## Exercise goal
Convert the material below into a JSON list of strings, with one string per line and blank lines dropped. Leave the pictures out of the result.

(Records from a pointing dataset)
start

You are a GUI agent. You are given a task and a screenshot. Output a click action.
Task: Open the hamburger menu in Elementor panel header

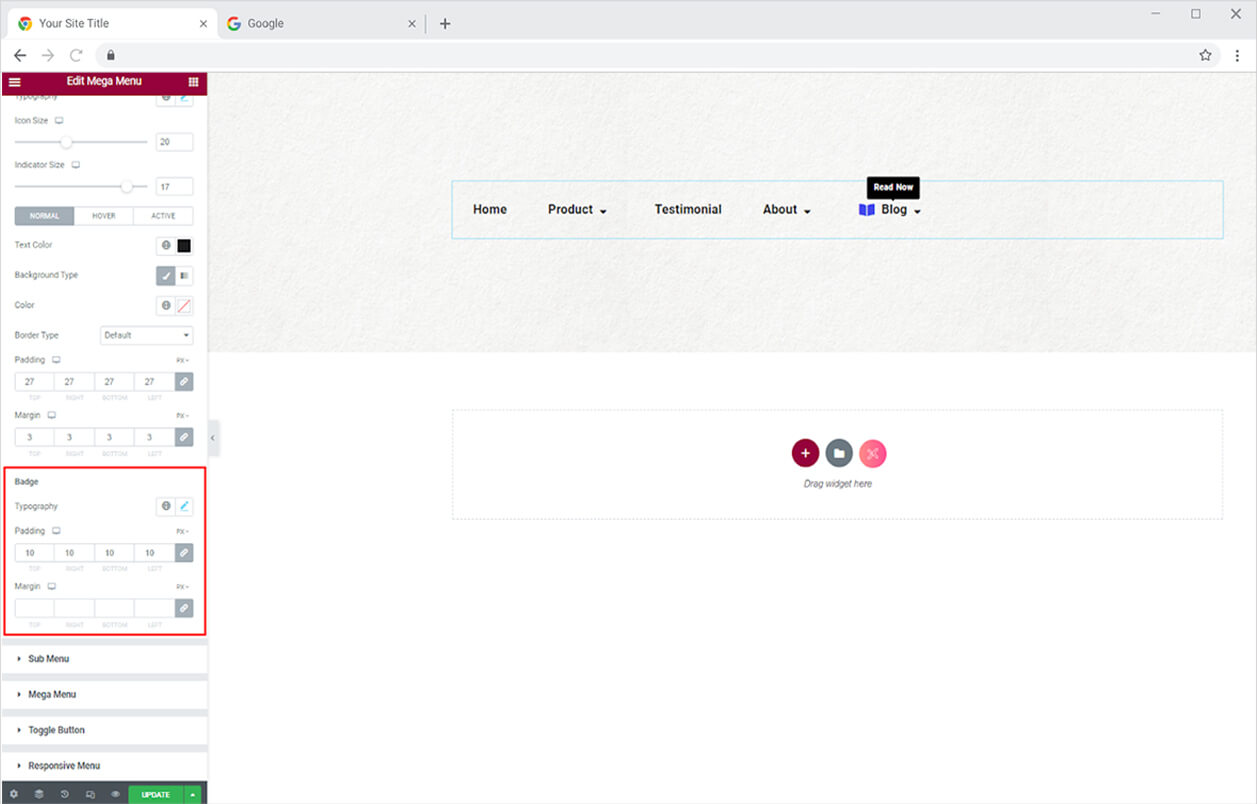pos(14,82)
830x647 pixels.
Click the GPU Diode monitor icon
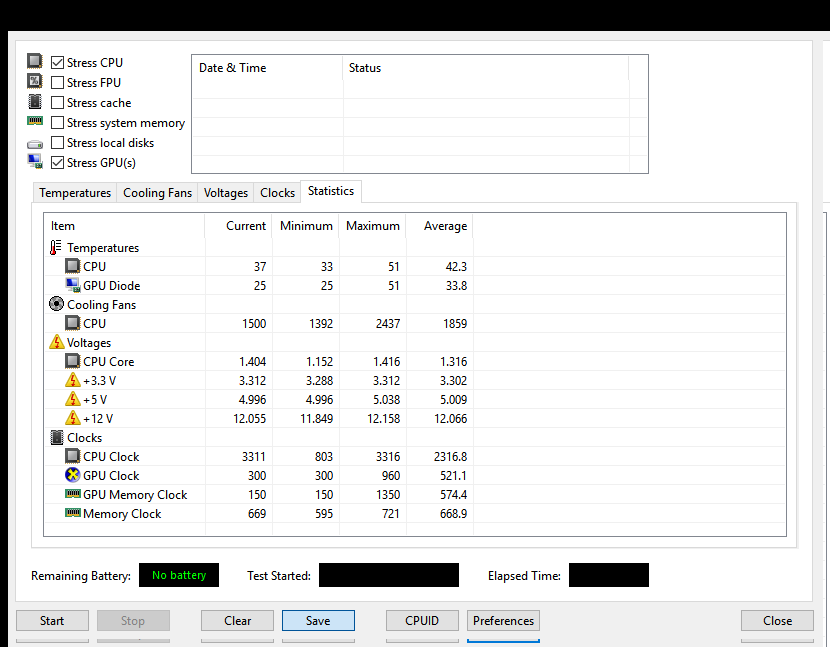point(72,286)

end

## Task answer
[
  "You are a GUI agent. You are given a task and a screenshot. Output a click action.",
  "Task: Open the hamburger menu in Elementor panel header",
  "pos(14,82)",
  "830x647 pixels.",
  "Click the GPU Diode monitor icon",
  "point(72,286)"
]